Friday, July 18, 2014

Brinksmanship in the Ukrainian proto–war risks a globalised end–game destabilising many nations!

Brinksmanship in the Ukrainian proto–war risks a globalised end–game, destabilising what little world order exists today!

I pride myself on my ability to see through the fog of war. I also pride myself on not ultimately being a supporter of either side: but of peace and stability and a return to balance between the global powers. If Russia is pushed too far, the global order will certainly change and not for the better. A bit of perspective and the power of restraint is all that stands between the world we live in now and a new and dastardly highly escalated Cold War. Already the heightening of the tensions between Russia and America, has seen a massive increase in conflicts around the world, in marine expansionism by China, and a massive drop in business confidence in the future of the most populous nations of the world. An unstable world is a world where conflict and the rise of violent groups are almost assured.
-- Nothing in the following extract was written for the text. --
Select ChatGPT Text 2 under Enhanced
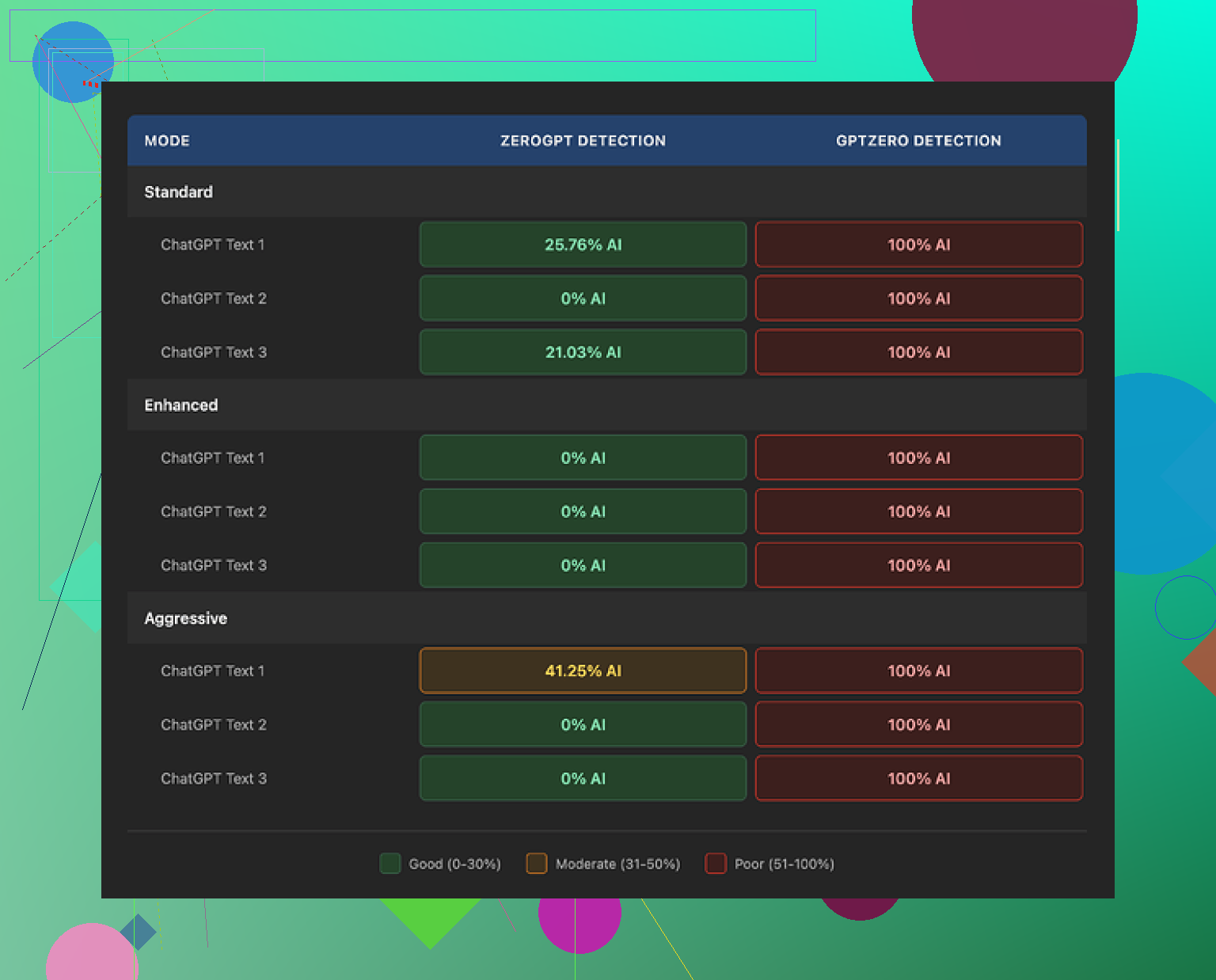The image size is (1216, 980). [214, 511]
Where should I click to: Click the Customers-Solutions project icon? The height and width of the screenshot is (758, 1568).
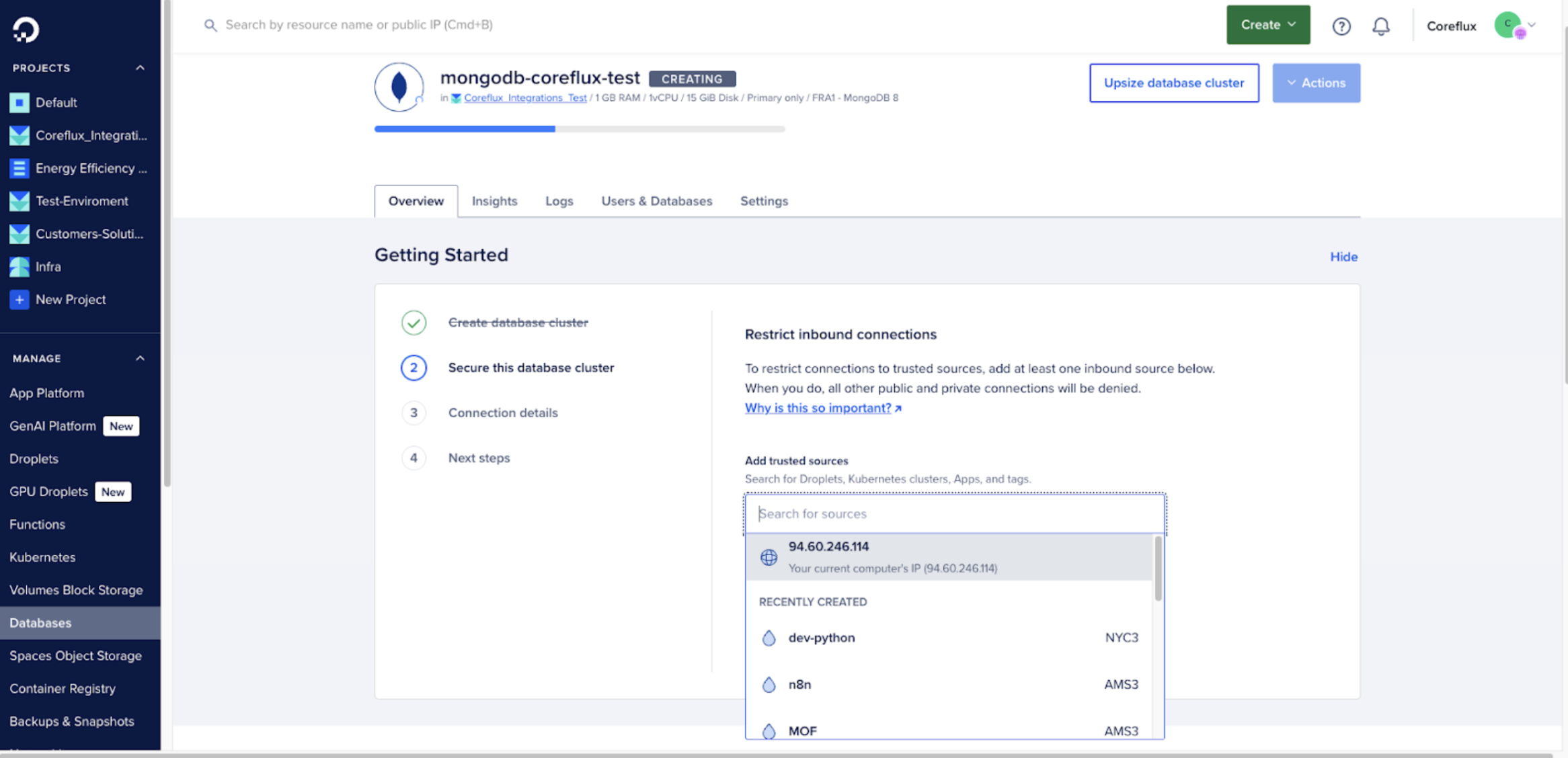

Push the economy of a country to the brink, and war becomes almost inevitable. It was the sanctions against Germany which enabled Hitler to take power and keep it. Sanctions against South Africa's apartheid regime united South Africans behind the evil programme.
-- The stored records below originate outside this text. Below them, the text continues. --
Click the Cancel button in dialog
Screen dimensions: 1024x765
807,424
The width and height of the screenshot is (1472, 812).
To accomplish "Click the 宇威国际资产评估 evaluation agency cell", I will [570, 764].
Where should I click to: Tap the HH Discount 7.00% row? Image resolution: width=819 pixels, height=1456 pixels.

The Art of War, a favourite book of mine sets forth the deep importance of strategy in every action. Whether the author of the book was ever a general or ever executed the concubines of its patron: his works have guided China for over a millennium. It is utterly vital to know when to go to war and how to go about it. The American sanctions had been nothing but brinkmanship, and their escalation on issues where there was little hope of changing the mind of the Russians: has further polarised the world. If Russia has been supplying rebels with weapons, it is little different to America and her allies doing the same in Syria: except that Syria is not right next to America. The helicopters and planes which have, prior to the big event, been shot down by rebels: were transporting military personnel, or engaged in military activities against the population of Ukraine. The government of Ukraine only declared a ceasefire for just long enough to sign a European treaty, before ending the ceasefire and declaring there would not be another until rebels lay down arms or were defeated. It was a short time ago that a democratically elected Ukrainian president was ousted by armed rioting in the streets. Before this ousting however, Western media reported that Russia might invade Ukraine: when Russia had no reason as yet to do so. Western media have consistently gone with the narrative that separatists are pro-Russian and terrorists. As I have reported before: many of those fighting are not separatists and are not terrorists: they are certainly not pro-Russian either. What they are is opponents of the Ukrainian government. Whenever Russia has given them a public order to obey, they have directly disobeyed.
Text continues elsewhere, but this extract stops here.